Mexico City
French poet André Breton famously called Mexico the surrealist country par excellence, and the capital
seems to revel in its strangeness. The world’s third largest urban area (by some estimates) fills a highland
basin 2240m above sea level, so you might already feel a bit light─headed upon arrival. The city impresses
visitors as a wonderfully weird and welcoming world, and captivates them with its year-round springlike
climate, bubbling street life and abundant cultural offerings.
A must see experience!
Like any great metropolis, Mexico City presents a mosaic of scenes. One moment you’re knocking back
tequila at a grand old cantina, the next you’re grooving to world-class DJs on a rooftop terrace.

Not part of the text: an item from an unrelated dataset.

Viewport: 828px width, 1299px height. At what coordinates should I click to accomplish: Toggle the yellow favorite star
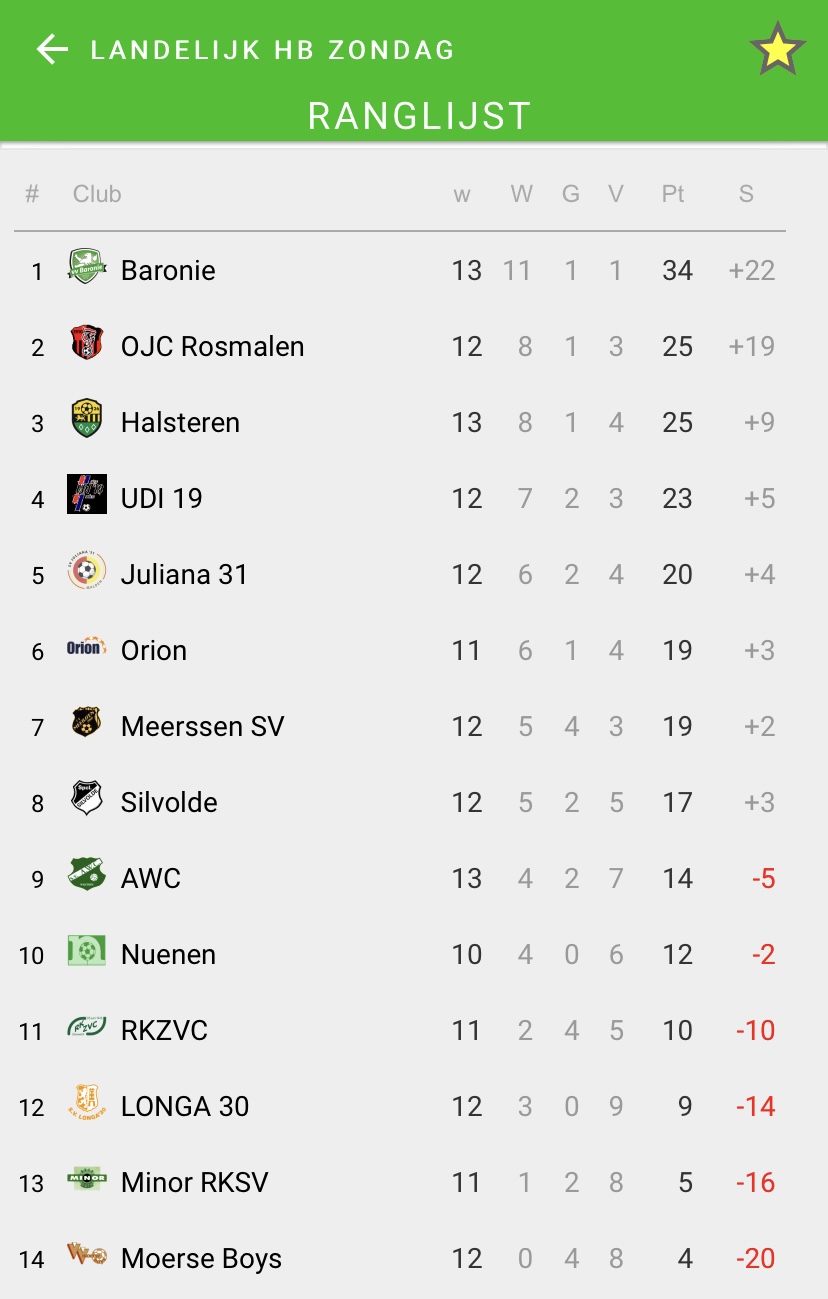(777, 50)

Breakfast
on tamales and atole (a drink made from corn) from a street corner vendor, dine on fusion cuisine by one of
Polanco’s acclaimed chefs. After an afternoon spent sharing the anguish of artist Frida Kahlo, watch masked
wrestlers inflict pain on one another at the lucha libre (wrestling) arena downtown. To be sure pollution
and crime remain real concerns for Chilangos, but since the turn of the millennium, there’s been a palpable
sense that the capital has turned a page. Rather than heading for the apocalypse, it now seems destined
for a renaissance.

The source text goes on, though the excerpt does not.